I totally agree with your post.    

Different strokes for different folks.  

Agree with your sentiment that Aulani is a touch of Disney with more focus on the Hawaiian experience.  Also Disney did not get a very warm reception by the hawaiian community as the community thought it was just another "hawaiian" themed hotel.  Disney silenced the naysayers and won praises for its depiction of the hawaiian culture.  Truly surprised a lot of us locals were we have experienced big corporations use "hawaiian" way but never truly meaning it or even consulting with the local community with what it entails.

Sent from my SM-N910P using Tapatalk


----------



## smmatrix (May 3, 2017)

Aulani is indeed very special.  Over the past many years, we have stayed at most of Disney's resorts, and it was our stay at Aulani which convinced us to become DVC members.  We wanted to own a piece of paradise and we plan on going every year.  We live in Oregon so it's a short 5-hour flight for us.  If it weren't for Aulani, no way would we consider DVC membership based on their other resorts.


----------



## elleny76 (May 4, 2017)

Yes, Its a very busy resort with tons of families with happy kids all over running, screaming happiness,  laughing, having fun. We like to see people and movement while in vacation after all we have a 5yo and he needs that.  We are not the kind to lay on the beach all day (lol) You can find me on the beach with my child  sitting on the sand making castle for hours.(1) We stayed 7 days in Hilton Hawaiian Village. We liked the Hilton village as well, nice super lagoon with cool water sports BUT the pools were ice cold! and many people NO guests were on property.  (2) We toured Waikiki in the trolley and by foot, the zoo, dole plantation, We climb hike Diamond Head, we ate at Giovanni's truck and others truck at north shore..etc  (3) Then we moved to Aulani Disney of the next 9 nights_10 days(no 8 days ). Aulani has it all and it feels very private, clean, friendly and HEATED pools! We travel every 3 months somewhere and often we go to Orlando since we have AP for Disney parks. We have been in Bahamas_Atlantis, cruises, Cancun, etc and this is the first time I heard my child and my husband asking when are we going back to AULANI(lol) My son had it all, he sow all the characters, dance in the pool with goofy, played at the beach(with free  Aulani beach toys and boogie boards) did aqua sports, ate shaved ice with mickey ears every day, lunch by the pool , went down the slide as many times he wanted, used the lazy river to relax. We would go downstairs from 10am until 6pm!  Amazing! Then for dinner we will go across the street to ABC ( nice hot plates dinner for only $7) and other restaurants with awesome prices. (Aulani is a place that has it all for vacation even if you want to do tours or no this place is magical...all in one!)


----------



## icydog (Jun 14, 2017)

rickandcindy23 said:


> If you love Disney, Aulani is indeed magical.  If you aren't a huge Disney fan, the commercialism is a turnoff.  We had guests stay on our points, and they did not like anything about it.  They had a one bedroom for two nights, and she said it's crowded and not a place she would ever visit again.  Strong words, for a person who loves Disneyland.

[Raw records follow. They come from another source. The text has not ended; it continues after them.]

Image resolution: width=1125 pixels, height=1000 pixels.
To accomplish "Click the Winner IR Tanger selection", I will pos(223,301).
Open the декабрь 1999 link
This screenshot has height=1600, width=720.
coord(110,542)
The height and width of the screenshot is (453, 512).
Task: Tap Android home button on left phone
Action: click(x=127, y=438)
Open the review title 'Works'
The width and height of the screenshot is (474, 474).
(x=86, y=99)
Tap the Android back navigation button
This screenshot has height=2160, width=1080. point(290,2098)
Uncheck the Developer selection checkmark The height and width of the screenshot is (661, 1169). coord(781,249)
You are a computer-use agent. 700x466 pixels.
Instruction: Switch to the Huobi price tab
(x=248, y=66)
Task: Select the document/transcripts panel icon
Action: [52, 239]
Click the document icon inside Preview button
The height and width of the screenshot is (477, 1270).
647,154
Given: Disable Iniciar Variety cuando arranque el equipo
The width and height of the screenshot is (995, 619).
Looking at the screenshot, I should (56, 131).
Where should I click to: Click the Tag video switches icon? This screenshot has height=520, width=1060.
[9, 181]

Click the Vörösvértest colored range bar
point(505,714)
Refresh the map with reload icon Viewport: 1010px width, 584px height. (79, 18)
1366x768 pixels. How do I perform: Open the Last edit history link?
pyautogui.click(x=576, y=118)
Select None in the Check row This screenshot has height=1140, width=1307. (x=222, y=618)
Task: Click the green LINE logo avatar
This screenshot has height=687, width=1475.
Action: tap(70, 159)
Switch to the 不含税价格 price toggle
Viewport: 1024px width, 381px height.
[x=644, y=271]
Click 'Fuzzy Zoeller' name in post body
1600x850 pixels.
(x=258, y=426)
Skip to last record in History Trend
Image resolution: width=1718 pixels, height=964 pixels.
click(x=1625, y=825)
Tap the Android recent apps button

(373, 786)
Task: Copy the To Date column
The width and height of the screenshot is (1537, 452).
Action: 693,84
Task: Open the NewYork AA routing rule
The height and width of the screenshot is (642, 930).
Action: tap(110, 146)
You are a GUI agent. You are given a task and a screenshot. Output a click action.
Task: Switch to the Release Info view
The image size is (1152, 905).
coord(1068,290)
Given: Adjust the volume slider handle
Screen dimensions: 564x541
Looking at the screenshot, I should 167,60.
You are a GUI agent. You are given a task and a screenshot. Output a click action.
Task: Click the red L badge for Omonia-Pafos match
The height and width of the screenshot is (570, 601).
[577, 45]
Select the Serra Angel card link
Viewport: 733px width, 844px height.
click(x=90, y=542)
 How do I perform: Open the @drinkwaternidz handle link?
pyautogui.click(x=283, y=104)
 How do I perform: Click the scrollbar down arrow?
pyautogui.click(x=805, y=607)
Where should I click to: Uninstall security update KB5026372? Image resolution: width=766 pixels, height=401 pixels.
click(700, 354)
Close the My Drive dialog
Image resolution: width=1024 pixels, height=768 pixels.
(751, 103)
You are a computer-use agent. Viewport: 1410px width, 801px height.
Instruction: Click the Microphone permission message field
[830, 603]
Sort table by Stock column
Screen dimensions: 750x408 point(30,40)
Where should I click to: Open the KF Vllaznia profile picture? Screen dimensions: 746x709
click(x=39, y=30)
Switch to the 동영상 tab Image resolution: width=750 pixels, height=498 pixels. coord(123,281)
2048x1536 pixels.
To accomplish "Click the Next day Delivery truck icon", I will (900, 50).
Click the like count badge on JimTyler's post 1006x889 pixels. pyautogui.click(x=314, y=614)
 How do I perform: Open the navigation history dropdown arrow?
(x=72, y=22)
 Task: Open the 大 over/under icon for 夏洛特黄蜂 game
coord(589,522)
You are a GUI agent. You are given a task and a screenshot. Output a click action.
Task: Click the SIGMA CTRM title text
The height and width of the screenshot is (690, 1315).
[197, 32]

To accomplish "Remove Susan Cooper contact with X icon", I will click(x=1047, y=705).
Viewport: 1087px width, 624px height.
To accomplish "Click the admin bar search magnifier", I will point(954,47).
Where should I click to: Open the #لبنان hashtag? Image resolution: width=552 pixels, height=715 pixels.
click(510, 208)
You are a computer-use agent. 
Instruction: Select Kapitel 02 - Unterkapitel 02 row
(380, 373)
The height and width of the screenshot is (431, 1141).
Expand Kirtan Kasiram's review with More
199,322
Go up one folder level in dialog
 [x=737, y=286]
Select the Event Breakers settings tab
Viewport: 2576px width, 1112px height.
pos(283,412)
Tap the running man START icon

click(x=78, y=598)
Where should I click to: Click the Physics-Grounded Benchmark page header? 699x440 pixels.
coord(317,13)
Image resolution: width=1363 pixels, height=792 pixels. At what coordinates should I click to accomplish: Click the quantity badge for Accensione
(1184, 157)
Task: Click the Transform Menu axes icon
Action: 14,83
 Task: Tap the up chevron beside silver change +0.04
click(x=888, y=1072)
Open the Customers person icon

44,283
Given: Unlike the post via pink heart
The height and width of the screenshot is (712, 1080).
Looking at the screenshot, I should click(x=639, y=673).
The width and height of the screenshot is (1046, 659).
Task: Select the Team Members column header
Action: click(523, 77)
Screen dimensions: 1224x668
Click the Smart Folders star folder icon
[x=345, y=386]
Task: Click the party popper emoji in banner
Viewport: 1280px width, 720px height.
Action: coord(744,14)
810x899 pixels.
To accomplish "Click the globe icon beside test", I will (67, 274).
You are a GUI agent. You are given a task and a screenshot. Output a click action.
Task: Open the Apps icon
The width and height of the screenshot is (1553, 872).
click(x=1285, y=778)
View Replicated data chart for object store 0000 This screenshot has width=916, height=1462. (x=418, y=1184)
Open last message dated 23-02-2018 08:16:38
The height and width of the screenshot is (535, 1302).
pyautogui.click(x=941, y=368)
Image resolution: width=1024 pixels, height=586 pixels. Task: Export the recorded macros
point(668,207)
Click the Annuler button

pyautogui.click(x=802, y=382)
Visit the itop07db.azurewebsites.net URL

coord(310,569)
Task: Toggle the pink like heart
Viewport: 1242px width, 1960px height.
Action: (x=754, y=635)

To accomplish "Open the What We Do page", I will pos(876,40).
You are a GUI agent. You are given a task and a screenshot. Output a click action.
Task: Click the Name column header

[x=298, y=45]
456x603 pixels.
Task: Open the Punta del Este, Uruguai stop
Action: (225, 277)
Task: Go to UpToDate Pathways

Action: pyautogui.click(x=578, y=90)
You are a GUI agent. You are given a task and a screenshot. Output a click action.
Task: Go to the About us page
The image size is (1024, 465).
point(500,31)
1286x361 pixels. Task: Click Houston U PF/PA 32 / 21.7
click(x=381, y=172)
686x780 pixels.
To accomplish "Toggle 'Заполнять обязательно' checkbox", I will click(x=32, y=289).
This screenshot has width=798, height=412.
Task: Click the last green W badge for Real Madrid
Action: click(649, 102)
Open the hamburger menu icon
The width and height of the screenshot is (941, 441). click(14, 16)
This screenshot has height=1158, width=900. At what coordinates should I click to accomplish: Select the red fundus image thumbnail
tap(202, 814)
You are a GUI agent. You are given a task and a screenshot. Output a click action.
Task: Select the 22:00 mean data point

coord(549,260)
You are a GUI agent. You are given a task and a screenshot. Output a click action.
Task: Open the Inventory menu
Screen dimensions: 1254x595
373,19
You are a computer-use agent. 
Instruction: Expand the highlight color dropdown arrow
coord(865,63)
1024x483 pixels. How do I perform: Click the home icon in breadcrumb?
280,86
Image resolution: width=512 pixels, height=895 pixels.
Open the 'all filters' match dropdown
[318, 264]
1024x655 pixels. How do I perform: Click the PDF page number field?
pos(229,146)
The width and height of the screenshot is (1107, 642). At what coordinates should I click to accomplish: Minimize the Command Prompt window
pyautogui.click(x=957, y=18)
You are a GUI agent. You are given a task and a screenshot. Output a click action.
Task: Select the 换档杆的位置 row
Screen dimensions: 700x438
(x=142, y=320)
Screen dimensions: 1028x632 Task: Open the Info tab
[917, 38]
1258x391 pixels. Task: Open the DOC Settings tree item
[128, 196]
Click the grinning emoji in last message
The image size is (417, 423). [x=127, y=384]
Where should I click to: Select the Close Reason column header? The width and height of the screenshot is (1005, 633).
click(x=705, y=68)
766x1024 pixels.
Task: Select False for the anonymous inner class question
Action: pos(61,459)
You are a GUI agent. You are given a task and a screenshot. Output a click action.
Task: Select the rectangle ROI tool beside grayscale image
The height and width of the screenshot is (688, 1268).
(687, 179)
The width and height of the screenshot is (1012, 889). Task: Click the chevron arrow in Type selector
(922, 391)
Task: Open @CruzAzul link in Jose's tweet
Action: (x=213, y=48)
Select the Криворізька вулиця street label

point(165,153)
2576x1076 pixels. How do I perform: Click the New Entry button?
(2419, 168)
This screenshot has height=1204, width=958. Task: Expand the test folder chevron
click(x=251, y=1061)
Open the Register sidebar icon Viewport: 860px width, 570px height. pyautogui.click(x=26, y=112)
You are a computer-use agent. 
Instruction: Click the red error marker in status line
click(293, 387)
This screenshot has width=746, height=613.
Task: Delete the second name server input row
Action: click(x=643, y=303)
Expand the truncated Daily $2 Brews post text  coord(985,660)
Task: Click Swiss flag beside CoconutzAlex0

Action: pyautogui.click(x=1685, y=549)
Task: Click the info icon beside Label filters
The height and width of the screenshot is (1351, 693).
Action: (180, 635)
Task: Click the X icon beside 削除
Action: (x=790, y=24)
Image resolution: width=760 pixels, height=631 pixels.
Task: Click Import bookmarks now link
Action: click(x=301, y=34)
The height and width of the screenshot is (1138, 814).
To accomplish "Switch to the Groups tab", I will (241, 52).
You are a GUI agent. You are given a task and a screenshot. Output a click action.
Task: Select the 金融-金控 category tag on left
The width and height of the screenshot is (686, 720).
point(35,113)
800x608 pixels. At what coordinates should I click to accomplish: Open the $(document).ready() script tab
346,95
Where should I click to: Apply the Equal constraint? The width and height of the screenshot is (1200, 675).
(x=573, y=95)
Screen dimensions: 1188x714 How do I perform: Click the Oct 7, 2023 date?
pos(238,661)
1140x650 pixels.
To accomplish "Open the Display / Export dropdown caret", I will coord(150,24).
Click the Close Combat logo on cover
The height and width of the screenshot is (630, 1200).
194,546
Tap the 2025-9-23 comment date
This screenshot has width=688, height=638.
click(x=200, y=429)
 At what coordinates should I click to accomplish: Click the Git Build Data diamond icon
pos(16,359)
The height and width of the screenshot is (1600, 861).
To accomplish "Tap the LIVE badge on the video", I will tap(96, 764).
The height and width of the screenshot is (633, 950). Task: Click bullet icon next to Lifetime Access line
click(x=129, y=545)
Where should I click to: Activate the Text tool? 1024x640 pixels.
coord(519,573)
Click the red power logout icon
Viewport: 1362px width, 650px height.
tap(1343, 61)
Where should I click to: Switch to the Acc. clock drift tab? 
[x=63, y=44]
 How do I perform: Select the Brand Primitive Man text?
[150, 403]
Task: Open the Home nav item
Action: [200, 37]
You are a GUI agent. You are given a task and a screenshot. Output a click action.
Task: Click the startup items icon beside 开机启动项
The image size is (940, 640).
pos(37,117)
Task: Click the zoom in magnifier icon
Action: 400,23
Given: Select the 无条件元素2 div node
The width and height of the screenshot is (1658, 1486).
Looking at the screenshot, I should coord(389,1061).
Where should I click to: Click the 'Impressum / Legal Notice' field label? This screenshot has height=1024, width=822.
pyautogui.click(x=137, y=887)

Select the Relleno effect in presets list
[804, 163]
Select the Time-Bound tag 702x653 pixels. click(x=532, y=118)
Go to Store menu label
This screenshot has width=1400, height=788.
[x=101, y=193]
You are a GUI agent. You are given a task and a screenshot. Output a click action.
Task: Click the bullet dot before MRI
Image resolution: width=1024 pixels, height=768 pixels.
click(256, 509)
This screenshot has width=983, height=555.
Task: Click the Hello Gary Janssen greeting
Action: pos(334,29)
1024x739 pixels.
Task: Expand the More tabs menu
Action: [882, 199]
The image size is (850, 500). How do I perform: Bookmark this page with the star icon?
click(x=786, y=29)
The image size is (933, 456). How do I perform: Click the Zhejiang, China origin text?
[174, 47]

I had the exact same take on the place.  No Disney theming.  Way way way way too crowded! No good restaurants. Terrible attitude from cast members.  The second week we stayed at Marriott's Ko Olina and of course it was incredible.  I couldn't wait to get out of Aulani.  I will never return either!


----------



## icydog (Jun 14, 2017)

smmatrix said:


> Aulani is indeed very special.  Over the past many years, we have stayed at most of Disney's resorts, and it was our stay at Aulani which convinced us to become DVC members.  We wanted to own a piece of paradise and we plan on going every year.  We live in Oregon so it's a short 5-hour flight for us.  If it weren't for Aulani, no way would we consider DVC membership based on their other resorts.


This is what makes Disney Vacation Club so great. We had exactly opposite takes on Aulani and the Walt Disney World resorts. I hope you enjoy your vacations. I see you have little kids. I take my little grandkids to Disney World which is a short 2.5 hr trip from my house in NJ.  You should try Ko Olina once though.


----------



## icydog (Jun 14, 2017)

Eli Mairs said:


> View attachment 3783 We were at Marriott's Ko Olina for two weeks and then moved to Aulani for two days last week.
> Ko Olina is awesome. We walked over to Aulani several times to check it out while we were there. We were not impressed, as it was so noisy and crowded, and we thought we would regret spending the large number of points for our two bedroom villa.
> Despite the obvious negatives, we were pleasantly surprised. The staff was very friendly and welcoming, the villas are spacious and lovely, and the view from our 14th floor Oceanside villa was spectacular.
> We stayed away from the crowded pools, and lounged on the chairs facing the lagoon, enjoying the lovely view.
> ...


My feelings exactly about DVC at WDW. I'm glad I went to Aulani first though.  I really didn't like it and Ko Olina felt like I was in Paradise.


----------



## bendadin (Sep 25, 2017)

Digging this up...

How much are the taxes on DVC points for Aulani? I am in the beginning stages of planning a Hawaii trip for next September. My husband just about hyperventilates every time I suggest going to a different island so Oahu might just have to be the choice. I can't match Marriott Ko 'Olina since I have RCI. 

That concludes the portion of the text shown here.